メソレベルでは、貧困層に有利で包括的なマクロ政策を実施するために、制度を改革し構築する必要がある。制度は不平等を永続させる可能性があるため、制度改革は政策改革と同じくらい重要である。この文脈では、正確なデータと信頼できる統計の重要性はいくら強調してもしすぎることはない。さまざまなレベルでのデータの分類は、経済不平等のダイナミクスを理解し、それに対処するための鍵となる。ミクロレベルでは、農家、中小企業、非公式部門の生産者、特に女性起業家への支援が極めて重要である。平等を支持する政策であっても、経済機会における男女格差や、生産と再生産の役割において女性が直面する差別の問題を無視するのであれば、効果的ではないだろう。

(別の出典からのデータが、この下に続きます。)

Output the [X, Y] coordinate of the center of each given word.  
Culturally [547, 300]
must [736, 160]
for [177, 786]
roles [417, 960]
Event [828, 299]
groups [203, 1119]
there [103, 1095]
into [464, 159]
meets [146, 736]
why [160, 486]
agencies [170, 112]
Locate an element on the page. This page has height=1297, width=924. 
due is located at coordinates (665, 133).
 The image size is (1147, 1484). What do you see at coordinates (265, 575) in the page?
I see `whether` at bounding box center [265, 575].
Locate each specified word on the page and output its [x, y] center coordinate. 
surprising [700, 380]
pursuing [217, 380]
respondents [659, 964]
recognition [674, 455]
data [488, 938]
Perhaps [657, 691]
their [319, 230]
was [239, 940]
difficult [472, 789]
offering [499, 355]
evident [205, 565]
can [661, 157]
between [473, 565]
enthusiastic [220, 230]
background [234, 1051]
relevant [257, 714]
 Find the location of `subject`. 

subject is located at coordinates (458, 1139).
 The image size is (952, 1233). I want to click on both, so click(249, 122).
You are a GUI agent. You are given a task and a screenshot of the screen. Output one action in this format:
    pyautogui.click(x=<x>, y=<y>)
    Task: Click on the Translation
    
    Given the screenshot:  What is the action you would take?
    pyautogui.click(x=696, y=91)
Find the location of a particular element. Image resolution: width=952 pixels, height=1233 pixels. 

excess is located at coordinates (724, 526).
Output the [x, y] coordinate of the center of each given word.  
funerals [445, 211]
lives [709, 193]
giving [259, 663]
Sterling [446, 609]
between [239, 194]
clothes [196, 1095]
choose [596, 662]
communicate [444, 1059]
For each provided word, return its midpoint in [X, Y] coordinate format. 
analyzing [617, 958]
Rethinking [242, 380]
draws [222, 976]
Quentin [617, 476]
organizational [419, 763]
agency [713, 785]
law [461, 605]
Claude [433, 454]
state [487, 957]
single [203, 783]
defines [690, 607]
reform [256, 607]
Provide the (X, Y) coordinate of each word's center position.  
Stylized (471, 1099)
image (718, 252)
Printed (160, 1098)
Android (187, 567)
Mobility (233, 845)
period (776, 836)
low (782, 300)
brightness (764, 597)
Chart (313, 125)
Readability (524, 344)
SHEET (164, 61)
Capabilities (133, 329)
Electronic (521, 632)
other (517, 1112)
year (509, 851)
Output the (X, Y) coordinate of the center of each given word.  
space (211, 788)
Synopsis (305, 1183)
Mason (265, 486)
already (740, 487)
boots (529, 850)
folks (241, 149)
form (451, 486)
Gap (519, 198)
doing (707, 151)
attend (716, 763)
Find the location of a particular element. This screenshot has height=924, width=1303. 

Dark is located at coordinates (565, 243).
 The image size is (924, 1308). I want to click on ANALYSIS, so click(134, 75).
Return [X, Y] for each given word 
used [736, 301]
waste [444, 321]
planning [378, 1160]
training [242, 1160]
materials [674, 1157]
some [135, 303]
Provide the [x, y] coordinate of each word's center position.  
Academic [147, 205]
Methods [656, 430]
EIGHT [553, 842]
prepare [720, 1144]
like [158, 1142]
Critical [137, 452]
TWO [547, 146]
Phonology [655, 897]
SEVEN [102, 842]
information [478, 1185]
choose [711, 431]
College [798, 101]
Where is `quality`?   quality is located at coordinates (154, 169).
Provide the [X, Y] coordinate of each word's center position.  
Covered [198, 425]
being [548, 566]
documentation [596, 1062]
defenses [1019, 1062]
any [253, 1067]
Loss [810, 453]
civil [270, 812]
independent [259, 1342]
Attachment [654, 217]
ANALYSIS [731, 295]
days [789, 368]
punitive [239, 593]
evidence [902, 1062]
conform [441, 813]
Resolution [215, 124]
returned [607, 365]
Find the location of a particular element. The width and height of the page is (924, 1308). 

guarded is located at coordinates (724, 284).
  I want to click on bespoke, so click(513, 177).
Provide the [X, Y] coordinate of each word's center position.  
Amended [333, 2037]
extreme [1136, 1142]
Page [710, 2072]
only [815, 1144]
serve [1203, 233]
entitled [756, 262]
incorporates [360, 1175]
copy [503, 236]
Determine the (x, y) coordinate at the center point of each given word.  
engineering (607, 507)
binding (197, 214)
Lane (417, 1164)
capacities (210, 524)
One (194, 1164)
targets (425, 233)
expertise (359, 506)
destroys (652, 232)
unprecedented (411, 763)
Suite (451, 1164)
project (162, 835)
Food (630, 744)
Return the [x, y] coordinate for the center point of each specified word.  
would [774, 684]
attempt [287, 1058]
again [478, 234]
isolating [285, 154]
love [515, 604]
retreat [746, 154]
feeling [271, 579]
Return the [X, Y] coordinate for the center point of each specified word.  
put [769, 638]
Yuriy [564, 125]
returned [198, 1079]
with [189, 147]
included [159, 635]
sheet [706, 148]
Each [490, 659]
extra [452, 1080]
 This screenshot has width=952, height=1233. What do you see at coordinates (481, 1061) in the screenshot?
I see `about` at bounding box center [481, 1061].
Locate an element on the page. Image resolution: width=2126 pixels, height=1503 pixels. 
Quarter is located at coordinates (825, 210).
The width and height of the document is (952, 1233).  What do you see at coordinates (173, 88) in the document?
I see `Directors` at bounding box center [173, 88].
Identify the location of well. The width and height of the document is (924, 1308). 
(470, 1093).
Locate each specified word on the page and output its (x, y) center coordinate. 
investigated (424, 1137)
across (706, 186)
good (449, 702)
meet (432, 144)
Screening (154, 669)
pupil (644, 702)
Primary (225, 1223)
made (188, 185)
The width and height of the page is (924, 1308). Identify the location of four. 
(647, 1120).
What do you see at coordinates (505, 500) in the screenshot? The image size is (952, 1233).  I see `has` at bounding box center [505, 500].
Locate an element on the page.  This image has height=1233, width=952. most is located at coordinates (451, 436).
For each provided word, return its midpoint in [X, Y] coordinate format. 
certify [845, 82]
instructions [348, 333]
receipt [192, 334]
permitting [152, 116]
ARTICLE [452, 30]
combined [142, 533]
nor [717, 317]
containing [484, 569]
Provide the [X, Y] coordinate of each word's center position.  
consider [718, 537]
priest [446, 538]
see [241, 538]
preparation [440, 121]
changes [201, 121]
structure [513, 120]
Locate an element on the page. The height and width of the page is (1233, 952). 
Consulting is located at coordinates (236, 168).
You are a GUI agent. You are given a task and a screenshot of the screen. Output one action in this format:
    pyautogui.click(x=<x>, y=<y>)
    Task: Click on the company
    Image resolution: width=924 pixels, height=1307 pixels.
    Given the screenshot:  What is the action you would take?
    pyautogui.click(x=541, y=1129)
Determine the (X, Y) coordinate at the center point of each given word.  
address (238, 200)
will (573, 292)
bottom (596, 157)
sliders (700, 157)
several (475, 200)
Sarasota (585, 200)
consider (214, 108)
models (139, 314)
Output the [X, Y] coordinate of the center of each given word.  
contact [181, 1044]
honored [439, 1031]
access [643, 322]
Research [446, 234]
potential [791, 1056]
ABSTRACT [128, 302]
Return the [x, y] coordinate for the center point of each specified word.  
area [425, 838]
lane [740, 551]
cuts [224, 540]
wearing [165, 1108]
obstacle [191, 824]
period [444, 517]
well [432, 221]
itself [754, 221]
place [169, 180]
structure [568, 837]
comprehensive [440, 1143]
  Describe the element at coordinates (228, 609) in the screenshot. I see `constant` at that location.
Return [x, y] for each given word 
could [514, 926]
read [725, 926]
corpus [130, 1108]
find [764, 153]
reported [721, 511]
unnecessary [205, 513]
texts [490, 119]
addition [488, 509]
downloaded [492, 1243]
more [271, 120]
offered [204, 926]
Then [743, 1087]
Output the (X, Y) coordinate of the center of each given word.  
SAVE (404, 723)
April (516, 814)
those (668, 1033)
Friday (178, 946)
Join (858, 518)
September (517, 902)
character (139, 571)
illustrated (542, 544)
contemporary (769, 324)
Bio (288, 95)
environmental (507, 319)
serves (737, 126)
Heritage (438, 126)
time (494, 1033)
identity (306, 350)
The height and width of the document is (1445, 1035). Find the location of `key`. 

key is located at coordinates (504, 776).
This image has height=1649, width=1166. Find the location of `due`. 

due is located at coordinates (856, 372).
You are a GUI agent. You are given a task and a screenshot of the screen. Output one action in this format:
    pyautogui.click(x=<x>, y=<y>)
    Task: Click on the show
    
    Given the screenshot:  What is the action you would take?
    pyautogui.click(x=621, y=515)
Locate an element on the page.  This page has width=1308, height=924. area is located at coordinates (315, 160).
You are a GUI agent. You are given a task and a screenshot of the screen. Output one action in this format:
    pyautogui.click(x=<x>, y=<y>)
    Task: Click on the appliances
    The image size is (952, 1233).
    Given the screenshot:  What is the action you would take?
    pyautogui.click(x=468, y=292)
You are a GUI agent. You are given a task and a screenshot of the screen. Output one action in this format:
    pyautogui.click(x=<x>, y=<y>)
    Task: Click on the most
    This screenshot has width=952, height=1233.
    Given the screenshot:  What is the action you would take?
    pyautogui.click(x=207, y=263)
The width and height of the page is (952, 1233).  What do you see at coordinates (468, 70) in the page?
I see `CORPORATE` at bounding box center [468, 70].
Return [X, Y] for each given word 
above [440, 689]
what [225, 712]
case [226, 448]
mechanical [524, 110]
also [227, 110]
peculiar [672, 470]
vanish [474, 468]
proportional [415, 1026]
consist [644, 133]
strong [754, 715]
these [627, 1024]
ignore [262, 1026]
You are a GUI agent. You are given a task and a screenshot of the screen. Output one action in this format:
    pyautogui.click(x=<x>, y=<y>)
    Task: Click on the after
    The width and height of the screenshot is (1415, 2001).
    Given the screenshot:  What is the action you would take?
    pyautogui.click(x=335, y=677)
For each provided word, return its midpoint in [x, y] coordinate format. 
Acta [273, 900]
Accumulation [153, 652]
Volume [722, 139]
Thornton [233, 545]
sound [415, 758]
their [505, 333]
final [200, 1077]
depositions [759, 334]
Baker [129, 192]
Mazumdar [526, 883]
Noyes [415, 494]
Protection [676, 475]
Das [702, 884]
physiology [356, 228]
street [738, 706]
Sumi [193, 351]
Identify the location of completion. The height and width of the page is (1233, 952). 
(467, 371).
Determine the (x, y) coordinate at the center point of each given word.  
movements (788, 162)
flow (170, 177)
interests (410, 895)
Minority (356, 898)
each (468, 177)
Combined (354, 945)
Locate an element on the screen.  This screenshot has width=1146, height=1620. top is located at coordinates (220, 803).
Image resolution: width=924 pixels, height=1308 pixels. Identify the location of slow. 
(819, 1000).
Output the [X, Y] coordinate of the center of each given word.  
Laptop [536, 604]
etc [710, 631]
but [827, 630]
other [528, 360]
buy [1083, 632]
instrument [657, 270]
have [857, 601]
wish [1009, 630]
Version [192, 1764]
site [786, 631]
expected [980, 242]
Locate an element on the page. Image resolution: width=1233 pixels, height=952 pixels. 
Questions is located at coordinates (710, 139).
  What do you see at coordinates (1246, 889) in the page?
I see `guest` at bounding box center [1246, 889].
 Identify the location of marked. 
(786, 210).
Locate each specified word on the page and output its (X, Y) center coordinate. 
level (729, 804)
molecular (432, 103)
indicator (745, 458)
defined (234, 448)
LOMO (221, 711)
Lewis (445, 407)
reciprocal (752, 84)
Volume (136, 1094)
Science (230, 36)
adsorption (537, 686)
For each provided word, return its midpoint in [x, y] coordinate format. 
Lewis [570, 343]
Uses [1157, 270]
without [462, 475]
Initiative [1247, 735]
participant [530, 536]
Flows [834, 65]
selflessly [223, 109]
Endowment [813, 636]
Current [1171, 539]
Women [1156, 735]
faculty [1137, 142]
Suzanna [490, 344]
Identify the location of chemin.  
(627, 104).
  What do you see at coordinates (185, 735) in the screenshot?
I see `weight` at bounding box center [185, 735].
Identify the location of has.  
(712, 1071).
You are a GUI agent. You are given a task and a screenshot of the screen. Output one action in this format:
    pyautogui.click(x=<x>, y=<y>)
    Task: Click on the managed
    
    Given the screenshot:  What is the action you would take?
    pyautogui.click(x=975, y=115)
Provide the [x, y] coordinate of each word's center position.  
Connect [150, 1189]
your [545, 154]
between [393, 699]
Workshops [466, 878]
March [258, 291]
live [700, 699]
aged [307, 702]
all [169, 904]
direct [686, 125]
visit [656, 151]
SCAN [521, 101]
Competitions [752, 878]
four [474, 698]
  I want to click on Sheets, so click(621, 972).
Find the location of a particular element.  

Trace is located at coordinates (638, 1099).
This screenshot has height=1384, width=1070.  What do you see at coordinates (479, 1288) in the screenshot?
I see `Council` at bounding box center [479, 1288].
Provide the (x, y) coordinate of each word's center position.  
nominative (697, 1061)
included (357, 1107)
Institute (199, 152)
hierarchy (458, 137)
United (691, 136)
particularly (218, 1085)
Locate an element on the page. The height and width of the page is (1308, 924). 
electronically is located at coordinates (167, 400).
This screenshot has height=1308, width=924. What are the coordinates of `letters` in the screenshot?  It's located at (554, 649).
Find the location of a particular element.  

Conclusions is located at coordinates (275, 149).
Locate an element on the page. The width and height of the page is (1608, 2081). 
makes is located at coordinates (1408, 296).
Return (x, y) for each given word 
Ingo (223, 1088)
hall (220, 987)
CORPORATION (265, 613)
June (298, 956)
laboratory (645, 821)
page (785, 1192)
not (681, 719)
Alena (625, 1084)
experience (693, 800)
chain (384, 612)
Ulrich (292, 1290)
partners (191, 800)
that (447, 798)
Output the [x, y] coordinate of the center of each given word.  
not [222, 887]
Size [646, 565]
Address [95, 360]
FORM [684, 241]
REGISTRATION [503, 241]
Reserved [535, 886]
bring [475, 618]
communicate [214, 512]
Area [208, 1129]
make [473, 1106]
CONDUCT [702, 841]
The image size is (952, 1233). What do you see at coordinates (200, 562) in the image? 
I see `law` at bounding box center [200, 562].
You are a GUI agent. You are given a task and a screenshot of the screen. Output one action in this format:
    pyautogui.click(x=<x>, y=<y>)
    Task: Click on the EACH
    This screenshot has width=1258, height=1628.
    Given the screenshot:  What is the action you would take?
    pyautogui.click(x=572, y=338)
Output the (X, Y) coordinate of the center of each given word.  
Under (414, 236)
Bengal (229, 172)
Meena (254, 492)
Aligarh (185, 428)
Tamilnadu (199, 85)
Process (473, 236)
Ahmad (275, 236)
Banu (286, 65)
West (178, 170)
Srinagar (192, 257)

政治の場では、人々はどの経済格差に取り組みたいかを表明する発言権と自主性を持たなければなりません。実際、経済政策の策定と実施に影響を与える意思決定プロセスへの参加は、一般の人々の政治的権限強化に役立つだけでなく、彼らが直面している経済格差に対処するのにも役立ちます。このようなプロセスには、経済格差を緩和する外部性があります。医療や教育などの社会サービスの格差は、貧困層の社会サービスへの量的アクセスを高めるだけでなく、彼らが受けるサービスの質を確保することによっても取り組む必要があります。社会サービスの機会を平等にすることで、社会的格差が減り、結果として経済格差が縮小します。最近では、ICTへのアクセスが、格差を生み出す重要な決定要因になっています。ここでも、貧困層や疎外された人々が質の高いICTサービスにアクセスしやすくすることが、経済格差を縮小する鍵となります。

不平等、特に経済的な不平等は、私たちの時代を決定づける問題となっています。公平な社会はバングラデシュ国民の願いです。バングラデシュで公平で差別のない社会を築くことは困難な課題ですが、決して不可能なことではありません。